In a technique he adapted from Jean-Georges Vogerichten, Islam pairs both fresh and dried peppermint with knob carrots, braising them in local, organic fuji apple cider with an herbaceous bouquet garni. He uses dried peppermint to flavor the braising liquid; it is more flavorful than fresh, with more pronounced menthol and less bitterness. The carrots are garnished with fresh peppermint, adding a cooling dimension to the dish that cuts the creamy, slow roasted wild salmon.

» Slow Baked Alaskan Salmon, Peppermint Cider-Braised Carrots

Elderberry flowers are the aromatic blossoms of the elderberry bush. Where the berries are tart and bold, the flowers’ aroma is earthy and sweet. Chef Islam steeps the blossoms in a savory stock, adding a potent floral note to the eventual base of a California artichoke soup.

» California Artichoke Soup, Elderberry Water, Nantucket Bay Scallops

Kili Pepper
The long, fleshy seed pods of the West African kili pepper are dried whole and slightly smoked in the process; it is the seed pod, not the seeds themselves, that contain the smoky, biting, black pepper flavor that Islam pairs with mustard spaetzle and lamb.
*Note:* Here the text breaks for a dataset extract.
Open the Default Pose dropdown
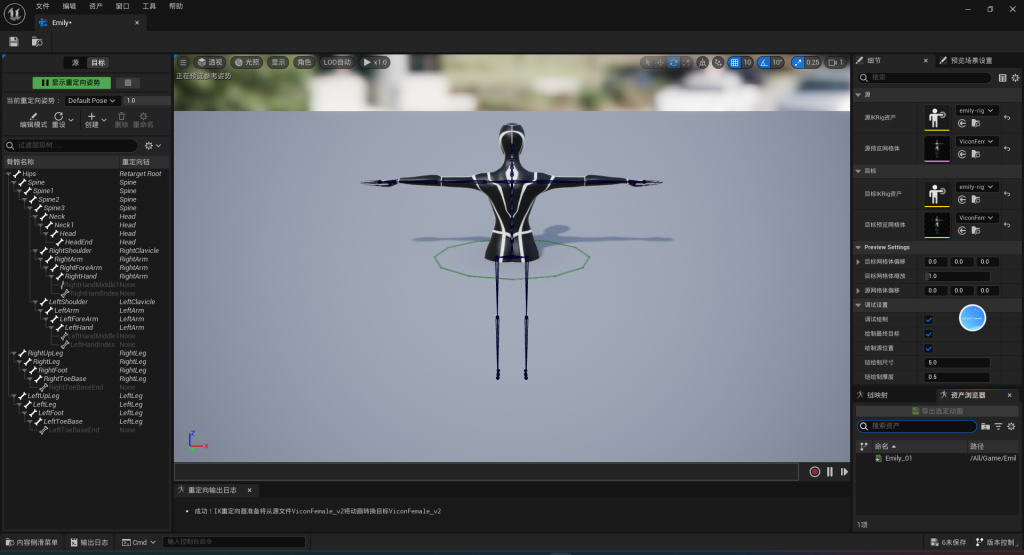 click(92, 100)
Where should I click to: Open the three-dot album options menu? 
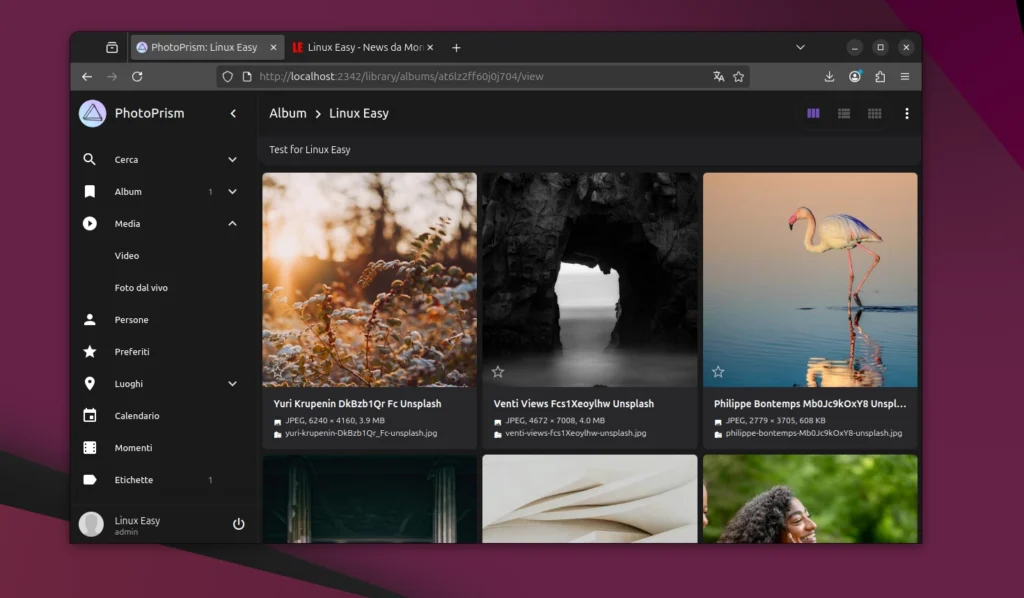coord(906,114)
The kili pepper stars in a emulsion of green apple, curry and crème fraiche. Its pungent, peppery flavor is the most prominent, echoed by curry and apple at the back of the tongue. A grapefruit salad cleanses the palate and cuts the richness of the lamb, spaetzle and cream.

» Pan-Seared Colorado Rack of Lamb, Kili Pepper Emulsion

Drying and Preserving
Aroma compounds are fleeting and volatile by nature; the same characteristics that enable spices to quickly and powerfully stimulate our noses and palates make them difficult to preserve. Herbs are best dried at room temperature, out of direct light. For faster results, use a low-temp oven, dehydrator or a microwave, which rapidly evaporates the herbs’ water molecules while leaving flavor-bearing essential oils untouched. Chefs tend to keep their flavorings in close reach, but dried spices actually fare best in the freezer, in air-tight containers brought to room temperature before opening.